- _BEREITGESTELLTE DATEN_:

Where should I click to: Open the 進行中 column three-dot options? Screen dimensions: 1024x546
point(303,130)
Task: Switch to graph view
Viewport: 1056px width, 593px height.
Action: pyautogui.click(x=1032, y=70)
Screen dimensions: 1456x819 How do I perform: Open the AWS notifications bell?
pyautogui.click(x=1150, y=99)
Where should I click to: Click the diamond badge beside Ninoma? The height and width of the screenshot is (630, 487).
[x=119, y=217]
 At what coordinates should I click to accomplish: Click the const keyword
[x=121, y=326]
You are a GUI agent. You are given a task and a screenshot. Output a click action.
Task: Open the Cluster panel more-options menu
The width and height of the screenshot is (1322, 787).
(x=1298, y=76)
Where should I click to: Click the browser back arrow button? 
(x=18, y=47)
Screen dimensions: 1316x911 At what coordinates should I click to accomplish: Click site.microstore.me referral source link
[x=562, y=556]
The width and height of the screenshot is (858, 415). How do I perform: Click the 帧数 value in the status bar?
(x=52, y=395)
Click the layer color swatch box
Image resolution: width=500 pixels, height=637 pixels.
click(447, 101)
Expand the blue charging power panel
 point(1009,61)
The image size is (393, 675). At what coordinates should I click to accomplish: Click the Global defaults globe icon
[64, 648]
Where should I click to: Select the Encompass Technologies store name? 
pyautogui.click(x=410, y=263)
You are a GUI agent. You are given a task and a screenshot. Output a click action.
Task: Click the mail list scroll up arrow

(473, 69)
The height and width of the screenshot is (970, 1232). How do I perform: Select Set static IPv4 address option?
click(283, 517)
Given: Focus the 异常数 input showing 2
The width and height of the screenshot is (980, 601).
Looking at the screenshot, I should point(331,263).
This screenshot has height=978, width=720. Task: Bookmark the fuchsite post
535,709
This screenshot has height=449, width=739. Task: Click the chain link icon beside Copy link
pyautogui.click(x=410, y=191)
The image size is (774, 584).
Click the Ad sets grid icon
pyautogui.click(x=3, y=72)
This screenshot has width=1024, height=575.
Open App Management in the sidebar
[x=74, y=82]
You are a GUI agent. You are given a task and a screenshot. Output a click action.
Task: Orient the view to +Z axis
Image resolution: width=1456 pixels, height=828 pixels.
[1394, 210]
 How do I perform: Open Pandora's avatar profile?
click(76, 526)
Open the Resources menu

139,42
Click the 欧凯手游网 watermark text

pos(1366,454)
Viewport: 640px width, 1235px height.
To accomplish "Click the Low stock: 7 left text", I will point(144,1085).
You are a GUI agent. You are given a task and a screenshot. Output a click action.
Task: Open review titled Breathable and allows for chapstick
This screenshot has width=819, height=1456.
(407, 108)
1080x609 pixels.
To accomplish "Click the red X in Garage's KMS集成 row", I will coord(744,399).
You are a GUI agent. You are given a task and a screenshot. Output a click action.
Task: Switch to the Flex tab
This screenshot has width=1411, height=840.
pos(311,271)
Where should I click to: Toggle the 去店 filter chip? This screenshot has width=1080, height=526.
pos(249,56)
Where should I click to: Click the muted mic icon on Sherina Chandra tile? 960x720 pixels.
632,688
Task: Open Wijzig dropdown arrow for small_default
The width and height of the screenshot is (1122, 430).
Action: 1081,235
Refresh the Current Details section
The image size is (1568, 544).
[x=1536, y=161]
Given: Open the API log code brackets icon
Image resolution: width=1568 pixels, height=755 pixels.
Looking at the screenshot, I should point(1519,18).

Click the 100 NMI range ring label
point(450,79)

- _DIE AUFGABE_: Gib alles vom Anfang der Datensätze bis hinunter zur Zeile mit "click(283, 517)", einschließlich dieser Zeile und der Aufforderungen, erneut aus und verschiebe dabei jede Koordinate in den Antworten um 148, indem du zu jeder Zahl 148 addierst.

- _ERGEBNIS DER AUFGABE_:
Where should I click to: Open the 進行中 column three-dot options? Screen dimensions: 1024x546
point(451,278)
Task: Switch to graph view
Viewport: 1056px width, 593px height.
Action: pyautogui.click(x=1180, y=218)
Screen dimensions: 1456x819 How do I perform: Open the AWS notifications bell?
pyautogui.click(x=1298, y=247)
Where should I click to: Click the diamond badge beside Ninoma? The height and width of the screenshot is (630, 487).
[x=267, y=365]
 At what coordinates should I click to accomplish: Click the const keyword
[x=269, y=474]
You are a GUI agent. You are given a task and a screenshot. Output a click action.
Task: Open the Cluster panel more-options menu
The width and height of the screenshot is (1322, 787).
(x=1446, y=224)
Where should I click to: Click the browser back arrow button? 
(x=166, y=195)
Screen dimensions: 1316x911 At what coordinates should I click to accomplish: Click site.microstore.me referral source link
[x=710, y=704]
The width and height of the screenshot is (858, 415). How do I perform: Click the 帧数 value in the status bar?
(x=200, y=543)
Click the layer color swatch box
Image resolution: width=500 pixels, height=637 pixels.
click(595, 249)
Expand the blue charging power panel
 point(1157,209)
The image size is (393, 675). At what coordinates should I click to accomplish: Click the Global defaults globe icon
[212, 796]
Where should I click to: Select the Encompass Technologies store name? 
pyautogui.click(x=558, y=411)
You are a GUI agent. You are given a task and a screenshot. Output a click action.
Task: Click the mail list scroll up arrow

(621, 217)
The height and width of the screenshot is (970, 1232). How do I perform: Select Set static IPv4 address option?
click(431, 665)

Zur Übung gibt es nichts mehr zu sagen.